We are going to consider the following problem. Two masses, $$M_1$$ and $$M_2$$ are revolving around their mutual centre of mass $$\text{C}$$ in circular orbits, at a constant distance $$a$$ apart.

$$\text{FIGURE IV.4}$$

The orbital period is given by

$P^2 = \frac{4π^2 a^3}{G (M_1 + M_2)} \label{16.1.1} \tag{16.1.1}$

and the angular orbital speed is given by

$ω^2 = \frac{G(M_1 M_2)}{a^3} . \label{16.1.2} \tag{16.1.2}$

I establish the following notation.

Mass ratio: $\frac{M_1}{M_2} = q . \label{16.1.3} \tag{16.1.3}$

Mass fraction: $\frac{M_1}{M_1 + M_2} = µ . \label{16.1.4} \tag{16.1.4}$

They are related by $q = \frac{µ}{1 - µ} \label{16.1.5} \tag{16.1.5}$

and $µ = \frac{q}{1 + q} . \label{16.1.6} \tag{16.1.6}$

We note the following distances:

$\text{M}_1 \text{C} = (1 - µ) a , \quad \text{M}_2 \text{C} = µ a . \label{16.1.7} \tag{16.1.7}$

We ask ourselves the following question: Are there any points on the line passing through the two masses where a third body of negligible mass could orbit around $$\text{C}$$ with the same period as the other two masses; i.e. it would remain on the line joining the two main masses?
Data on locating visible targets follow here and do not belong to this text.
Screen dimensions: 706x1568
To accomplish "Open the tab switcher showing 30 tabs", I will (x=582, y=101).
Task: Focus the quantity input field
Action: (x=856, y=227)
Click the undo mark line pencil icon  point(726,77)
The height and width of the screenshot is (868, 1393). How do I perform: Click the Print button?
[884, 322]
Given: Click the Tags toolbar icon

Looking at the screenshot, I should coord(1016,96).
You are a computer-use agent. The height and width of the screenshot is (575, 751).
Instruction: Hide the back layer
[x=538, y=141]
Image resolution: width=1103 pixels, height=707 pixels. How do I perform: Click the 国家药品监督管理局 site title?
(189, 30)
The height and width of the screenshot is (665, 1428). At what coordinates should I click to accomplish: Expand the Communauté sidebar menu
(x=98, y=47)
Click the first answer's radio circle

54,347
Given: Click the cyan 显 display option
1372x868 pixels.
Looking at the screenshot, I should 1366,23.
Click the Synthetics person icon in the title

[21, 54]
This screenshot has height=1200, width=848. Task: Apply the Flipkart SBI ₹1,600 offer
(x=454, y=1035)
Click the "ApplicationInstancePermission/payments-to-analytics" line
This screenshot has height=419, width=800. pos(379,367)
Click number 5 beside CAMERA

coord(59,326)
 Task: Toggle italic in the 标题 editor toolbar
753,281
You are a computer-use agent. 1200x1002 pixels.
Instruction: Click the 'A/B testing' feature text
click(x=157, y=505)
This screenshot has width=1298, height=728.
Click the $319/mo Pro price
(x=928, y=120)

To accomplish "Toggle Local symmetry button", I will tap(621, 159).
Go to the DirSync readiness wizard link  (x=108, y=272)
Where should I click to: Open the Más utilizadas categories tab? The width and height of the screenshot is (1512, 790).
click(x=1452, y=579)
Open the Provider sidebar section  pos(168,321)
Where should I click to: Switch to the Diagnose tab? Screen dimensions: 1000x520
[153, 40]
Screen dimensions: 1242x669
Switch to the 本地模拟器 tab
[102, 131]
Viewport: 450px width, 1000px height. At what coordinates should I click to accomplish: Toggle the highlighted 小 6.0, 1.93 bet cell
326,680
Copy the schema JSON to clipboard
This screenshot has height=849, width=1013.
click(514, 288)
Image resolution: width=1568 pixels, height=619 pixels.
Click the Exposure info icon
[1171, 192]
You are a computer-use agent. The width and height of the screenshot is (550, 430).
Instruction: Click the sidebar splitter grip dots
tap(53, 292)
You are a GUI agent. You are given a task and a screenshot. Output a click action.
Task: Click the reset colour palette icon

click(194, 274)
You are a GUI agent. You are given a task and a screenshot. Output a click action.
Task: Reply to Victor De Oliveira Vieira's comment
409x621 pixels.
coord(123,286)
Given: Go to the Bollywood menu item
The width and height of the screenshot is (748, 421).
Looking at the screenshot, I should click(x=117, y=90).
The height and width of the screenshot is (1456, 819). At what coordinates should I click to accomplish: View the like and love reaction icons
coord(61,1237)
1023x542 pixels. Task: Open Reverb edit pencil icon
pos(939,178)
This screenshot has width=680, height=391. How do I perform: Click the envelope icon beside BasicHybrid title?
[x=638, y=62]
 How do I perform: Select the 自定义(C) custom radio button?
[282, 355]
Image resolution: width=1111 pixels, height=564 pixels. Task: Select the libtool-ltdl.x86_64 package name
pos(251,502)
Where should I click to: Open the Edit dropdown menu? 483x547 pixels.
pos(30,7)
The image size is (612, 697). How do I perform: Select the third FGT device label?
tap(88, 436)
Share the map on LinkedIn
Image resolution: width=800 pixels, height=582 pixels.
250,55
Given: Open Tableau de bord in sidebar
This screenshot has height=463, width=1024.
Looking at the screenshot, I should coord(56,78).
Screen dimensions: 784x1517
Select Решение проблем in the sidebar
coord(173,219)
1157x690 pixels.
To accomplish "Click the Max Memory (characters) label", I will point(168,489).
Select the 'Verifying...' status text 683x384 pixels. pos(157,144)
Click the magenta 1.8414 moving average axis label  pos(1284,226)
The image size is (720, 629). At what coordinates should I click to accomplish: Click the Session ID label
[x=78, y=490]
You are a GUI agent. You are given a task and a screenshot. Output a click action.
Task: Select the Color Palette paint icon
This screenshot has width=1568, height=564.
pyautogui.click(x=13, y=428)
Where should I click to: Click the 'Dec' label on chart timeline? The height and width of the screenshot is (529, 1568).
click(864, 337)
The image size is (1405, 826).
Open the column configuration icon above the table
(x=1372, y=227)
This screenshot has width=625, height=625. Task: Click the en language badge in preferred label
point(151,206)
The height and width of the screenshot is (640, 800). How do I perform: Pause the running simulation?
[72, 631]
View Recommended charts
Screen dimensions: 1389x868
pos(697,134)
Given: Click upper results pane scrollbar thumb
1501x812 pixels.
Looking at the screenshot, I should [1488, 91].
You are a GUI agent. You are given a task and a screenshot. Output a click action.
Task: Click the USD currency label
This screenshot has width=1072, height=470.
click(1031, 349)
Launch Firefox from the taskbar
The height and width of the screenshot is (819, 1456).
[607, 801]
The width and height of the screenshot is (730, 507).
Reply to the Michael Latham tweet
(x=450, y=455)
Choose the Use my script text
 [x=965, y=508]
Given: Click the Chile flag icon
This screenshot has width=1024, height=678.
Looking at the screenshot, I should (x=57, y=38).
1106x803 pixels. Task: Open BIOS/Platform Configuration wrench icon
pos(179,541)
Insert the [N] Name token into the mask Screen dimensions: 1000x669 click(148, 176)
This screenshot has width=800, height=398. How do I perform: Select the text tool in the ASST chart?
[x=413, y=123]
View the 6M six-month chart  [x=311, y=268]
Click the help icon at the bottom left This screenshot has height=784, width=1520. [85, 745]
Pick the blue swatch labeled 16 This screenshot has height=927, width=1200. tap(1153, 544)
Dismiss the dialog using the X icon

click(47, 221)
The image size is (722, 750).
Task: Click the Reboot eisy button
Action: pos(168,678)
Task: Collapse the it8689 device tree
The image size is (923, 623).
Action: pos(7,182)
In fact there are three such points, and they are known as the collinear lagrangian points. (The collinear points were discussed by Euler before Lagrange, but Lagrange took the problem further and discovered an additional two points not collinear with the masses, and the five points today are generally all known as the lagrangian points. We shall discuss the additional points in Section 16.2.) I have marked the three points in figure $$\text{XVI.4}$$ with the letters $$\text{L}_1$$, $$\text{L}_2$$ and $$\text{L}_3$$.

Nomenclature

There are evidently $$3! = 6$$ ways in which I could choose the subscripts. Often today, the inner lagrangian point is labelled $$\text{L}_1$$ and the outer points are labelled $$\text{L}_2$$ and $$\text{L}_3$$. This seems to me to lack logic, and I choose to label the inner point $$\text{L}_3$$, and the outer points associated with $$M_1$$ and $$M_2$$ are then $$\text{L}_1$$ and $$\text{L}_2$$ respectively. Incidentally, I am not making any assumption about which of the two main bodies is the more massive.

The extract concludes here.